Microbial community analysis was performed in R. Alpha-diversity indices (Shannon, Chao1, Simpson) were calculated using the vegan package. Beta-diversity was visualized through principal coordinates analysis (PCoA) based on Bray–Curtis dissimilarity matrices. Community structure differences among treatments were tested using permutational multivariate analysis of variance (PERMANOVA) with 9999 permutations in the vegan package. Mantel tests (999 permutations) were employed to assess correlations between environmental factors and microbial community composition. Microbial β-diversity was visualized through PCoA based on Bray–Curtis distances. Community structure differences were tested with PERMANOVA. Mantel tests were employed to correlate environmental factors with microbial communities.

Partial least squares path modeling (PLS-PM) was conducted using plspm in R4.4.2. The model included nine latent variables: land-use type, soil properties, bacterial diversity, fungal diversity, bacterial composition, fungal composition, soil enzymes, plant biosynthetic enzymes, and flavonoid content. Each latent variable was constructed from multiple measured indicators using Mode A.

To ensure statistical clarity and robustness of the PLS-PM, a rigorous model optimization and variable selection process was conducted. Rather than arbitrarily testing multiple alternative structural configurations, the hypothesized structural pathways (inner model) were established a priori based on theoretical ecological cascades (i.e., from soil amendment treatments to soil physicochemical properties, to microbial communities and enzyme activities, and ultimately to plant biosynthetic response and flavonoid accumulation).

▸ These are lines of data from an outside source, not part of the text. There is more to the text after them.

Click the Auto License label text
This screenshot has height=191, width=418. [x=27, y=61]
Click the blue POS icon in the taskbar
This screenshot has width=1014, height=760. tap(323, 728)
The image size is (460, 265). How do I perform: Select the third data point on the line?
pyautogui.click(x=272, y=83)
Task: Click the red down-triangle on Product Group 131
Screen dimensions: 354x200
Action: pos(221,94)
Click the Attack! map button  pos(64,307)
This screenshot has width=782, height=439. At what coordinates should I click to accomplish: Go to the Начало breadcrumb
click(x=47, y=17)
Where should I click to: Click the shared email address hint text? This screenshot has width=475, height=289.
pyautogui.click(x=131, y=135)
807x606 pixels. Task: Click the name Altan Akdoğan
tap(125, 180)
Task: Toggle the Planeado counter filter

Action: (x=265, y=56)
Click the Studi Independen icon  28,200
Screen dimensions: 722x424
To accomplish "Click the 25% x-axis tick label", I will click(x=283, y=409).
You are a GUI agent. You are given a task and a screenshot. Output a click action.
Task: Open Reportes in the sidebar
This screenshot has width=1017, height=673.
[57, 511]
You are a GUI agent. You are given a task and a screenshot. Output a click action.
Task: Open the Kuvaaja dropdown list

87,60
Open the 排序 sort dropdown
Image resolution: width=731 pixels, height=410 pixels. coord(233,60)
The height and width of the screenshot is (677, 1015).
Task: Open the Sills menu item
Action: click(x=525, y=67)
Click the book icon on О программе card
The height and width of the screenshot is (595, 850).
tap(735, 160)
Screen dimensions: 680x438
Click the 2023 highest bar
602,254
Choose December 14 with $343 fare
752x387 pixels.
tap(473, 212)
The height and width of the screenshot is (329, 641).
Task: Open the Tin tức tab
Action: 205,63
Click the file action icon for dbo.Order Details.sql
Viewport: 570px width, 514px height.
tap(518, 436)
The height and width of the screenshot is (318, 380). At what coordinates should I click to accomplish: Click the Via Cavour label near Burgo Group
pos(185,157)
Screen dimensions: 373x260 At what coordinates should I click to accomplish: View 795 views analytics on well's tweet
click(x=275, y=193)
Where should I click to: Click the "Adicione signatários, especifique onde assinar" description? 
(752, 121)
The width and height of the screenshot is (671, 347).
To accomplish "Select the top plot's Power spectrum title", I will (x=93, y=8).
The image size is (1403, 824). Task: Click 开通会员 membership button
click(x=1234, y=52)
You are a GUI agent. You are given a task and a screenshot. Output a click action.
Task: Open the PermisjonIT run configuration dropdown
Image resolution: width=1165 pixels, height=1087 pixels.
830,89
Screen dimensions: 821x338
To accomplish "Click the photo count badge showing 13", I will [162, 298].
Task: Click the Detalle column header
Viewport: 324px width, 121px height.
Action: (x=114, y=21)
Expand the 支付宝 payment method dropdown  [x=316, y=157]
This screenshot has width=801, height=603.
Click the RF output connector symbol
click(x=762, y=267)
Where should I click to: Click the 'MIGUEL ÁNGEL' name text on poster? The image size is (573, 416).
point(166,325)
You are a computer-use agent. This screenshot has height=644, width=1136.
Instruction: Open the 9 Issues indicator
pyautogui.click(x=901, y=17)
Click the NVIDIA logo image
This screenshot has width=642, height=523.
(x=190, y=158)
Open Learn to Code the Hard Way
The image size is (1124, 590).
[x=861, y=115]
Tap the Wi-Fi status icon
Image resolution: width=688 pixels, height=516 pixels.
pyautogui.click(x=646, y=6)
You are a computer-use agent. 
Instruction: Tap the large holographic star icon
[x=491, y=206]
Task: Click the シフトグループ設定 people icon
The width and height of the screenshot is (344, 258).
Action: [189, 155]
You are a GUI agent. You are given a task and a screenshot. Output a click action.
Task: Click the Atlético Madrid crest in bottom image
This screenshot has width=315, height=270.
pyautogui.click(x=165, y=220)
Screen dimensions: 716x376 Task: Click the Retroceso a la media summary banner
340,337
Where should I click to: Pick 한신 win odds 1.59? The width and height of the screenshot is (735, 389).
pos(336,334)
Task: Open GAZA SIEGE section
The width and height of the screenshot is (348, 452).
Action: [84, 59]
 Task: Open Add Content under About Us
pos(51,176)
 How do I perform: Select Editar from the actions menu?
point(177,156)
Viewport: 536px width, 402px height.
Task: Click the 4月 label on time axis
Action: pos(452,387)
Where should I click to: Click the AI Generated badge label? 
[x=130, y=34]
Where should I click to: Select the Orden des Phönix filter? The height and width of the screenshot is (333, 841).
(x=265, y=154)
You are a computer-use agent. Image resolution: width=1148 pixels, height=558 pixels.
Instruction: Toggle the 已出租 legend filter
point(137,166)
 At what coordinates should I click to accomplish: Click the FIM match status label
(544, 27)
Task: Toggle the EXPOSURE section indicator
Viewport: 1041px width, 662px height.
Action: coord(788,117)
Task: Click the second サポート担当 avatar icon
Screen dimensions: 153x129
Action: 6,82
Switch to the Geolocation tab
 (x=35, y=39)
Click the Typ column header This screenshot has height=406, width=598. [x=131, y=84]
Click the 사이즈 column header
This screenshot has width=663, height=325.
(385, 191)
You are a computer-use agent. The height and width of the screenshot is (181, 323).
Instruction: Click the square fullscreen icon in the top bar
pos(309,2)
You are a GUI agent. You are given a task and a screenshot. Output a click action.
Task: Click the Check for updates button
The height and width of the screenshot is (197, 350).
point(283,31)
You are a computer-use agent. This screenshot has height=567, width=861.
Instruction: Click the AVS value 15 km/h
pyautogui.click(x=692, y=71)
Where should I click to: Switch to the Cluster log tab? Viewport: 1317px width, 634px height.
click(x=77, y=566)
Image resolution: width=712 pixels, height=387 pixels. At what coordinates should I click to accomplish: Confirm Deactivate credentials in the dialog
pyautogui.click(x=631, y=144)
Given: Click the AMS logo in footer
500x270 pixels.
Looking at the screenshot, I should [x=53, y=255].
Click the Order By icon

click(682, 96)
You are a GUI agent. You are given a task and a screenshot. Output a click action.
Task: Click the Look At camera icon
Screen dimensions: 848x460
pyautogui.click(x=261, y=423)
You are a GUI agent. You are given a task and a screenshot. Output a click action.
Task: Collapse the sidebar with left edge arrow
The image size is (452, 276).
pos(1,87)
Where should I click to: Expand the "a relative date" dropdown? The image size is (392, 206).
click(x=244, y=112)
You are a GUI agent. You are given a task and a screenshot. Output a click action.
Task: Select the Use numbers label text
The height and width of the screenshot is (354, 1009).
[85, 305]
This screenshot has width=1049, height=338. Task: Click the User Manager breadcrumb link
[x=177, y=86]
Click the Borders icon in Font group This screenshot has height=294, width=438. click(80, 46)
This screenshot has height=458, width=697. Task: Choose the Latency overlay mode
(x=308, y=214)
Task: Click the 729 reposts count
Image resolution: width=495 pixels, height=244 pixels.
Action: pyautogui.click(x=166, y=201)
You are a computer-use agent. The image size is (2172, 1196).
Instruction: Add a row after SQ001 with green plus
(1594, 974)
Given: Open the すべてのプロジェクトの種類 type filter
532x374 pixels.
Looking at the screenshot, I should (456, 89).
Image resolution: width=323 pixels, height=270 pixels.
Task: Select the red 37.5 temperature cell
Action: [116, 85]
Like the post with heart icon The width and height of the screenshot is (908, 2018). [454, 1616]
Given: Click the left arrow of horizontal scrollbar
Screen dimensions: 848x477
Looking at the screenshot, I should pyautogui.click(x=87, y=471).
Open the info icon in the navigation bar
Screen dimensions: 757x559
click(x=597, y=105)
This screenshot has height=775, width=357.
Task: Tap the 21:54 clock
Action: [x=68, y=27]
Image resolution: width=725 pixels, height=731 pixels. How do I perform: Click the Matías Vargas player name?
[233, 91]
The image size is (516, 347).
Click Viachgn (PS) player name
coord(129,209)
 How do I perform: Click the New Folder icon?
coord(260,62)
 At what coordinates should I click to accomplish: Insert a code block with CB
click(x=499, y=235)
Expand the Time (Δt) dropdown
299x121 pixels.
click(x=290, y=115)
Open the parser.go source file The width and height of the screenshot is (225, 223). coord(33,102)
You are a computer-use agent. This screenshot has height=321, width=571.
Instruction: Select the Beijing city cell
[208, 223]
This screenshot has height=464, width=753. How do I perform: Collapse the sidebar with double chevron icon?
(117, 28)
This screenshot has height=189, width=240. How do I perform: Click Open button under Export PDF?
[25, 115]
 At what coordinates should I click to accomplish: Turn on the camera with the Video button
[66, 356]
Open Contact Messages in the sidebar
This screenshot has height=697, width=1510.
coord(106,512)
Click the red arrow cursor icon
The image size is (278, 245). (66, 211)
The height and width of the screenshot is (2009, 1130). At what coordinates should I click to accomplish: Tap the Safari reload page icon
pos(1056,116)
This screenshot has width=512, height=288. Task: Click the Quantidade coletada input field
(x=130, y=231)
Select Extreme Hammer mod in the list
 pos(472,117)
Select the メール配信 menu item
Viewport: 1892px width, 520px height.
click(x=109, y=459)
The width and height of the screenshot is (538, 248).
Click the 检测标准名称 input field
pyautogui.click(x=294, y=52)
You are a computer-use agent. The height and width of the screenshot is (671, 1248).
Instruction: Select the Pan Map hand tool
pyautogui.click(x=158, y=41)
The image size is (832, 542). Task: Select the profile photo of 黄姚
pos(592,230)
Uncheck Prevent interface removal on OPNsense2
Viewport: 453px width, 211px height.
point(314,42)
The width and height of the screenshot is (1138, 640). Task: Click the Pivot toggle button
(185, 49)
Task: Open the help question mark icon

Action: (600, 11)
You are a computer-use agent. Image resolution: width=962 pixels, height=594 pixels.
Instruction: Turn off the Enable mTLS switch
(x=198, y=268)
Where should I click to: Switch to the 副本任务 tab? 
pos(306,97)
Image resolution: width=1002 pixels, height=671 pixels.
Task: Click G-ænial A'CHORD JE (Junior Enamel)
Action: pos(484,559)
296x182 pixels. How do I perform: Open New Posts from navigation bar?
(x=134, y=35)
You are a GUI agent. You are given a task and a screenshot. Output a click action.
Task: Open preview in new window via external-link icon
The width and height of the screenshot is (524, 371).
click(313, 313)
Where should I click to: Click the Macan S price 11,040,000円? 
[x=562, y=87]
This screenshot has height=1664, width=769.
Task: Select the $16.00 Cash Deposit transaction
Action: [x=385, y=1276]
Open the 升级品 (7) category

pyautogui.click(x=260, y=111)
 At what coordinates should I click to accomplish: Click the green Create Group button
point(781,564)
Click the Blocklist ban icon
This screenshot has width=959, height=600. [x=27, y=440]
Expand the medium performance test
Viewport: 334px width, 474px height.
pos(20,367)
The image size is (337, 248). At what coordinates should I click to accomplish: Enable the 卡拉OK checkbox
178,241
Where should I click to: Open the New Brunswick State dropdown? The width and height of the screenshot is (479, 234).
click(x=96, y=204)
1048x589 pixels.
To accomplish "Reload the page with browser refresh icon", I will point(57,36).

During model development, two alternative structural configurations were evaluated: one treating bacterial and fungal communities as a unified microbial latent construct, and one separating them into independent latent variables (bacterial diversity, bacterial composition, fungal diversity, fungal composition). The latter model produced substantially higher goodness-of-fit and was therefore retained. This separation was also theoretically motivated by documented divergent responses of bacteria and fungi to biochar amendment [40].

To determine which manifest variables were kept or excluded from latent constructs, model optimization employed a strict two-step filtering process: (1) an initial ANOVA screening removed indicators with non-significant treatment effects (p ≥ 0.05) to ensure ecological relevance; (2) a subsequent loading filter removed weak indicators (|loading| < 0.7) to ensure statistical reliability, while maintaining a minimum of two robust indicators per latent variable. Throughout this optimization process, the a priori structural paths remained unchanged. The final model was selected because it maximized the GoF index while preserving full theoretical integrity. Path coefficients were tested by bootstrap resampling (1000 iterations, p < 0.05), and effects were decomposed into direct, indirect, and total components.

5. Conclusions

Biochar application bridged the quality gap between dryland and plantation cultivation of Tetrastigma hemsleyanum by creating a fungal-driven, enzymatically active rhizosphere. Quality formation, followed by biochar, alleviated physicochemical constraints from land-use legacy effects, stimulated extracellular enzymes, and restructured fungal communities, triggering plant biosynthetic pathways. This shows that medicinal plant quality enhancement depends more on functional bio-inorganic habitats than on simple nutrient additions. Targeted rhizosphere engineering centered on enzyme-mediated nutrient cycling and fungal network support thus provides a sustainable strategy for achieving high-quality Tetrastigma hemsleyanum production in non-native habitats.